The request
Give the rows below as a Markdown table with two columns, Number and Line, omitting any blank lines. Put each line in the Line column and its sequential position in the Number column.

==================================================

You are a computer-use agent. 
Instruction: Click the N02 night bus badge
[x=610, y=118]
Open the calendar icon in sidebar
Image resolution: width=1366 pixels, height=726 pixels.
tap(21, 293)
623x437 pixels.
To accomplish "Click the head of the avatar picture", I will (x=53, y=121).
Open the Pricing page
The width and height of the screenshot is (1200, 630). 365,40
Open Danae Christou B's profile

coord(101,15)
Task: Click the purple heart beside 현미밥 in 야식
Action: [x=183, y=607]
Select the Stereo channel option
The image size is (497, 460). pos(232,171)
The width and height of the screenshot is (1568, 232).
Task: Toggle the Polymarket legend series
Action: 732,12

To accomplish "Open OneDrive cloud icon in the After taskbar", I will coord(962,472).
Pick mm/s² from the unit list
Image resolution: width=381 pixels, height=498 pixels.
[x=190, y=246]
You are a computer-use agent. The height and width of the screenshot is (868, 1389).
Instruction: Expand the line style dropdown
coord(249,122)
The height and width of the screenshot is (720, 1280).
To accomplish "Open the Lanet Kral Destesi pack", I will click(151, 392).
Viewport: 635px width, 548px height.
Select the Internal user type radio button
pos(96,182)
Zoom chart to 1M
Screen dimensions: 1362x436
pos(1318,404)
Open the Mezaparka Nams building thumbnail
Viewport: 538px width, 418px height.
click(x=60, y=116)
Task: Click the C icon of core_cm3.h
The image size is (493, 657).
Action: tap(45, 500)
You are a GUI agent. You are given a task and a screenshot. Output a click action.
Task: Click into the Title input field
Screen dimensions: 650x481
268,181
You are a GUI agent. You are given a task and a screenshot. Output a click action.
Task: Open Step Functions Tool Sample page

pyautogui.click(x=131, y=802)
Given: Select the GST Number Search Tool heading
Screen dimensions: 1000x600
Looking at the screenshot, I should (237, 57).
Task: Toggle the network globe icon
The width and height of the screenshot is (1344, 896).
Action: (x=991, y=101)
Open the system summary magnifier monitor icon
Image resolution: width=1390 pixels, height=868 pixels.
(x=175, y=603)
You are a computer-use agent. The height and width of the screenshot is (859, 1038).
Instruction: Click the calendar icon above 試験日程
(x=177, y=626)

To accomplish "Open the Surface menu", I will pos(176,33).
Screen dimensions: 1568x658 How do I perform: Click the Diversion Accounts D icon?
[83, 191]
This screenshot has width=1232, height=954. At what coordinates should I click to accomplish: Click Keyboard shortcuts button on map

==================================================

Task response
| Number | Line |
|---|---|
| 1 | You are a computer-use agent.  |
| 2 | Instruction: Click the N02 night bus badge |
| 3 | [x=610, y=118] |
| 4 | Open the calendar icon in sidebar |
| 5 | Image resolution: width=1366 pixels, height=726 pixels. |
| 6 | tap(21, 293) |
| 7 | 623x437 pixels. |
| 8 | To accomplish "Click the head of the avatar picture", I will (x=53, y=121). |
| 9 | Open the Pricing page |
| 10 | The width and height of the screenshot is (1200, 630). 365,40 |
| 11 | Open Danae Christou B's profile |
| 12 | coord(101,15) |
| 13 | Task: Click the purple heart beside 현미밥 in 야식 |
| 14 | Action: [x=183, y=607] |
| 15 | Select the Stereo channel option |
| 16 | The image size is (497, 460). pos(232,171) |
| 17 | The width and height of the screenshot is (1568, 232). |
| 18 | Task: Toggle the Polymarket legend series |
| 19 | Action: 732,12 |
| 20 | To accomplish "Open OneDrive cloud icon in the After taskbar", I will coord(962,472). |
| 21 | Pick mm/s² from the unit list |
| 22 | Image resolution: width=381 pixels, height=498 pixels. |
| 23 | [x=190, y=246] |
| 24 | You are a computer-use agent. The height and width of the screenshot is (868, 1389). |
| 25 | Instruction: Expand the line style dropdown |
| 26 | coord(249,122) |
| 27 | The height and width of the screenshot is (720, 1280). |
| 28 | To accomplish "Open the Lanet Kral Destesi pack", I will click(151, 392). |
| 29 | Viewport: 635px width, 548px height. |
| 30 | Select the Internal user type radio button |
| 31 | pos(96,182) |
| 32 | Zoom chart to 1M |
| 33 | Screen dimensions: 1362x436 |
| 34 | pos(1318,404) |
| 35 | Open the Mezaparka Nams building thumbnail |
| 36 | Viewport: 538px width, 418px height. |
| 37 | click(x=60, y=116) |
| 38 | Task: Click the C icon of core_cm3.h |
| 39 | The image size is (493, 657). |
| 40 | Action: tap(45, 500) |
| 41 | You are a GUI agent. You are given a task and a screenshot. Output a click action. |
| 42 | Task: Click into the Title input field |
| 43 | Screen dimensions: 650x481 |
| 44 | 268,181 |
| 45 | You are a GUI agent. You are given a task and a screenshot. Output a click action. |
| 46 | Task: Open Step Functions Tool Sample page |
| 47 | pyautogui.click(x=131, y=802) |
| 48 | Given: Select the GST Number Search Tool heading |
| 49 | Screen dimensions: 1000x600 |
| 50 | Looking at the screenshot, I should (237, 57). |
| 51 | Task: Toggle the network globe icon |
| 52 | The width and height of the screenshot is (1344, 896). |
| 53 | Action: (x=991, y=101) |
| 54 | Open the system summary magnifier monitor icon |
| 55 | Image resolution: width=1390 pixels, height=868 pixels. |
| 56 | (x=175, y=603) |
| 57 | You are a computer-use agent. The height and width of the screenshot is (859, 1038). |
| 58 | Instruction: Click the calendar icon above 試験日程 |
| 59 | (x=177, y=626) |
| 60 | To accomplish "Open the Surface menu", I will pos(176,33). |
| 61 | Screen dimensions: 1568x658 How do I perform: Click the Diversion Accounts D icon? |
| 62 | [83, 191] |
| 63 | This screenshot has width=1232, height=954. At what coordinates should I click to accomplish: Click Keyboard shortcuts button on map |